From the line that contains "Click the New Project toolbar icon" down to the last line of the entries, please return everything exactly, except the pictures.

Exercise input
┌──
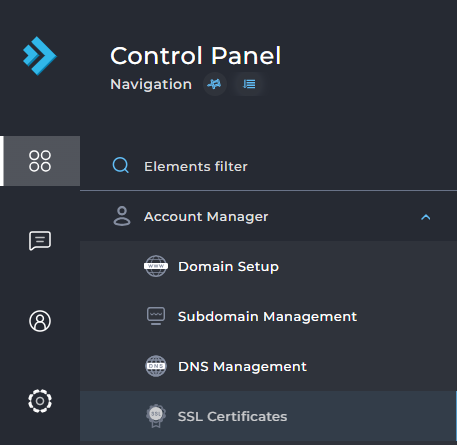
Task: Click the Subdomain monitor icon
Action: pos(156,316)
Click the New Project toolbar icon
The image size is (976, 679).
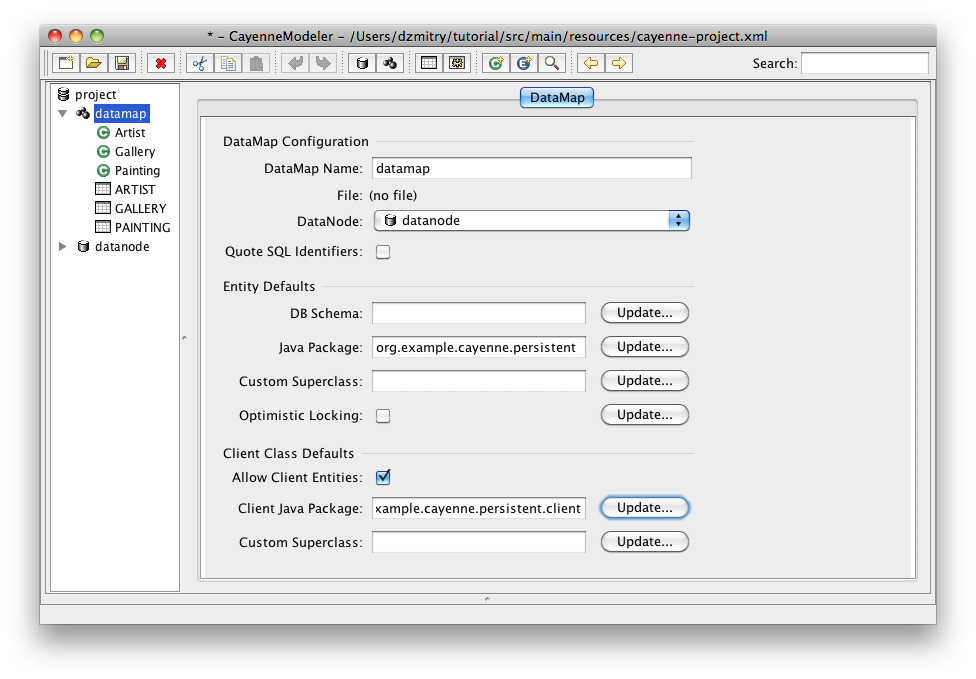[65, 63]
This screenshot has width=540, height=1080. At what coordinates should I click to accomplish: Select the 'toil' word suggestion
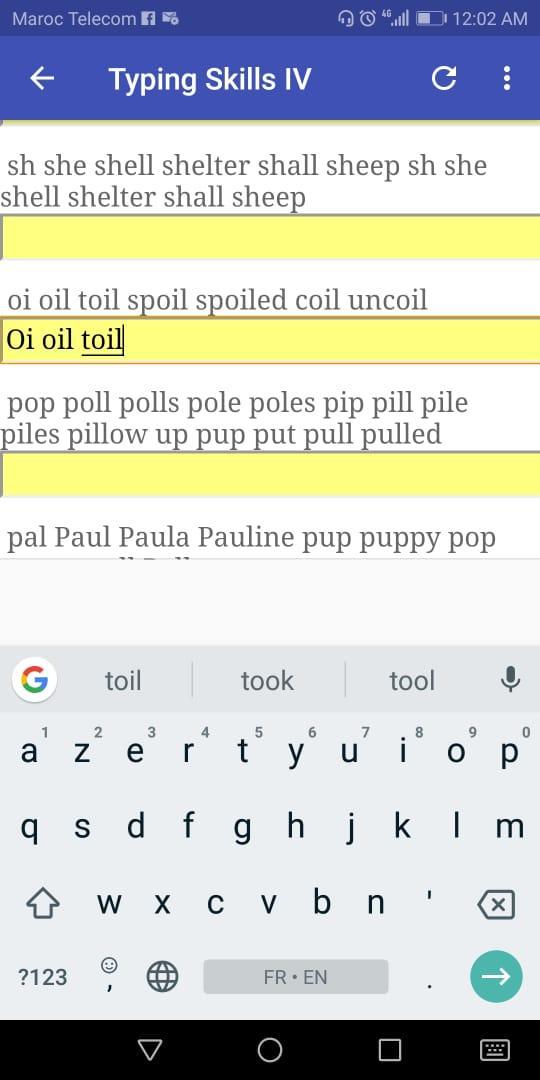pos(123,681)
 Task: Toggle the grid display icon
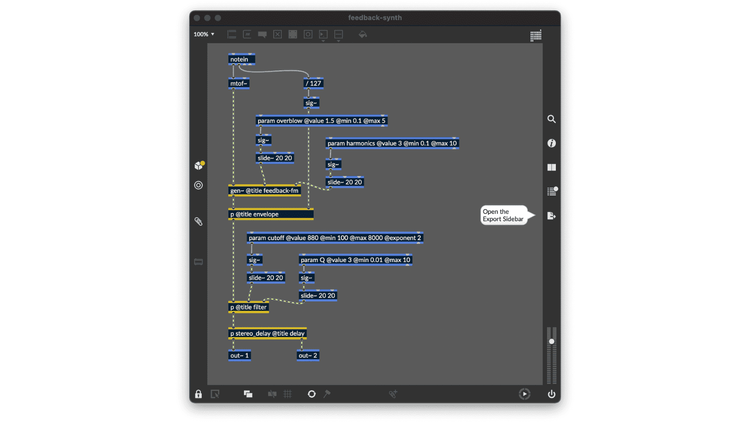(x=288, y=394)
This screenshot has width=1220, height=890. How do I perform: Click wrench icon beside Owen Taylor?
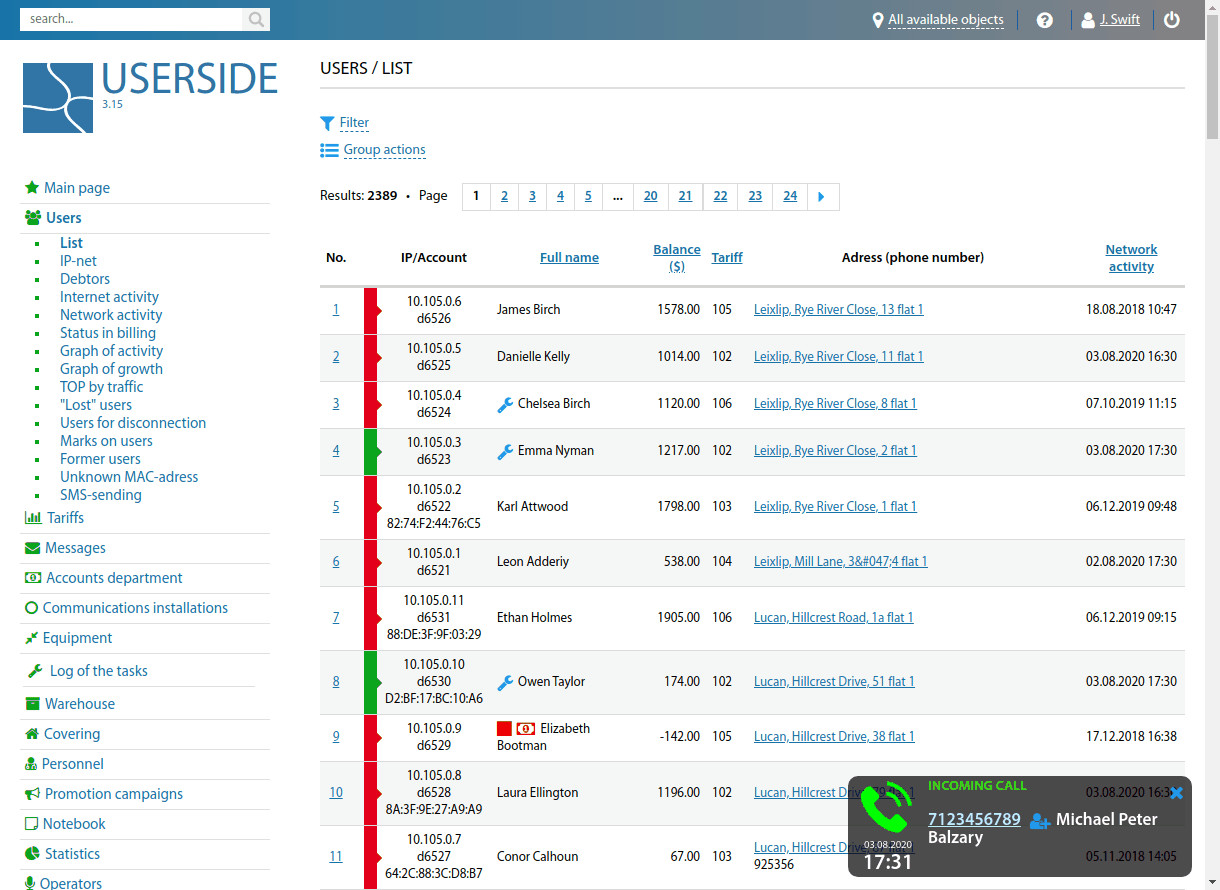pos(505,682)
└──
Output of the task
Click the New Project toolbar icon
The image size is (976, 679).
[65, 63]
This screenshot has width=540, height=1080. At what coordinates should I click to accomplish: Select the 'toil' word suggestion
pos(123,681)
 Task: Toggle the grid display icon
(x=288, y=394)
This screenshot has width=1220, height=890. How do I perform: Click wrench icon beside Owen Taylor?
pos(505,682)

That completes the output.